» Estratto fornito:
··········
13 Maggio 1970
Che cosa significa questa espressione, rimessa in uso dal linguaggio del Concilio: Chiesa pellegrina?
È un'espressione che ricorre spesso nei documenti del Concilio.
La troviamo, ad esempio, nella Costituzione sulla sacra Liturgia, dove è detto della Chiesa che è « presente nel mondo e tuttavia pellegrina » ( Sacrosanctum Concilium, 2 ); è detto, nella Costituzione Lumen gentium con una bella citazione di S. Agostino che « la Chiesa prosegue il suo pellegrinaggio fra le persecuzioni del mondo e le consolazioni di Dio » ( Lumen gentium, 8; De Civit. Dei, 18, 51, 2 ); è detto ancora che « tutto ciò che di bene il Popolo di Dio può offrire alla umana famiglia, nel tempo del suo pellegrinaggio terrestre, scaturisce dal fatto che la Chiesa è l'universale sacramento della salvezza » ( Gaudium et spes, 45 ).
··········
» Dati forniti:
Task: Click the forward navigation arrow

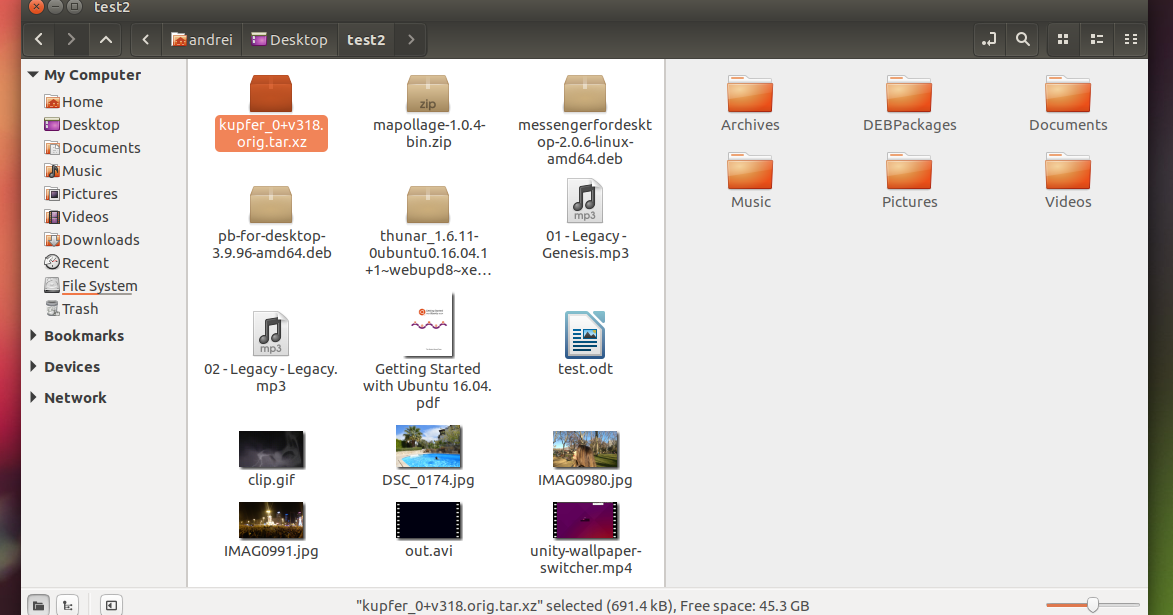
··········
» Da fare: Prosegui il testo sull'espressione « Chiesa pellegrina », riprendendo subito dopo la citazione tratta dalla Gaudium et spes.

» Il risultato:
Che cosa vuol dire questo pellegrinaggio?
L'immagine del pellegrinaggio è chiara, e dice molte cose assai importanti, ma non certo semplici, né di facile comprensione.
È bene in ogni modo tenerle presenti.
Dice questa immagine del pellegrinaggio che la Chiesa ha una duplice vita: una nel tempo, ch'è quella in cui noi ora ci troviamo, l'altra oltre il tempo, nell'eternità, quella verso cui è incamminato il nostro pellegrinaggio; e avere coscienza di questa realtà, che pone nella mobilità del tempo la esistenza della Chiesa, come quella d'ogni creatura, d'ogni singolo uomo, ci porta ad avere coscienza, una coscienza non solo speculativa, ma altresì pratica e quindi morale, della precarietà, della caducità di tutto ciò che forma il nostro mondo presente.
Noi sappiamo che tutto è labile, che tutto passa e che noi stessi siamo effimeri e mortali, ma in pratica pensiamo e viviamo come se invece le cose e la vita fossero stabili e dovessero sempre rimanere; anche quando, assecondando la legge inesorabile del tempo, noi cerchiamo di muoverci verso qualche punto d'arrivo nel futuro, sempre pensiamo che quello sarà un punto d'arrivo, sarà un termine fisso, di riposo.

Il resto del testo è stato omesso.